豊臣秀吉が、朝鮮に出兵した16世紀に、その戦争の中で、多くの陶芸を生業とする人々が拉致され、日本に連れ去られた。
この展覧会は、鍋島藩に連れ去られた李参平と、島津藩に連れ去られた沈壽官にフォーカスを当てている。
韓国文化院の正面の入り口を入って、すぐ左手が会場だった。
会場の周囲の壁には、その二つの一族について、そして、有田焼、薩摩焼の解説などがパネルで解説され、部屋の中には、およそ30点ほどの陶芸作品が展示されていた。
鍋島藩によって連れ去られた李参平らは、有田の地で陶芸に適した土を見つけ、その地で陶芸を作り始めた。
17世紀、有田で陶芸が始められてすぐに作られたと思われる、2つの小さな器。白い、何気ない器の周りに、素朴な筆使いで、草花が青地で描かれている。
有田焼は、その出荷を行う港の地名から、伊万里焼と呼ばれ、やがて、ヨーロッパにまで輸出されるようになった。
一方、島津藩に連れ去られた沈壽官らは、苗代川をはじめとした地に居を定め、士分の地位を与えられながらも、周囲とは孤立して暮らし、ずっと朝鮮の風習を守り続けた。
美しい色絵錦手の白薩摩は、幕末にパリで行われた万博で、世界中から絶賛を浴び、その技術力の高さを世界に知らしめた。
白薩摩を賞賛したヨーロッパの人々は、それが、かつて朝鮮半島から拉致されて来た人々の末裔が作ったものだとは、およそ想像だにしなかったに違いない。
19世紀に作られた、透かし彫りの香炉。
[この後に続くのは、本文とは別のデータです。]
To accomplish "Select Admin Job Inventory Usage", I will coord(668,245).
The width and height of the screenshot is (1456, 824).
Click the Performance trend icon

周囲の絵柄も美しいが、上部の透かし彫りの細かさには、思わず目を見張る。陶芸で、これほどの物が作れることに、ただただ驚かされる。
展示された作品は、半分以上が、日本民藝館の収蔵品だった。朝鮮の陶磁器を考える際に、それらを収集した、柳宗悦の存在の大きさを、改めて思い知る。
朝鮮と日本。この海を隔てた2つの地域は、つねに悲しい出来事に彩られてきた。拉致され、無理矢理連れ去られた人々が、その厳しい境遇の中で、成し遂げてきたそうした奇跡を目の前にし、大きく心が動かされる。
実に小規模な展覧会だったが、趣の深い、忘れがたい内容の展覧会だった。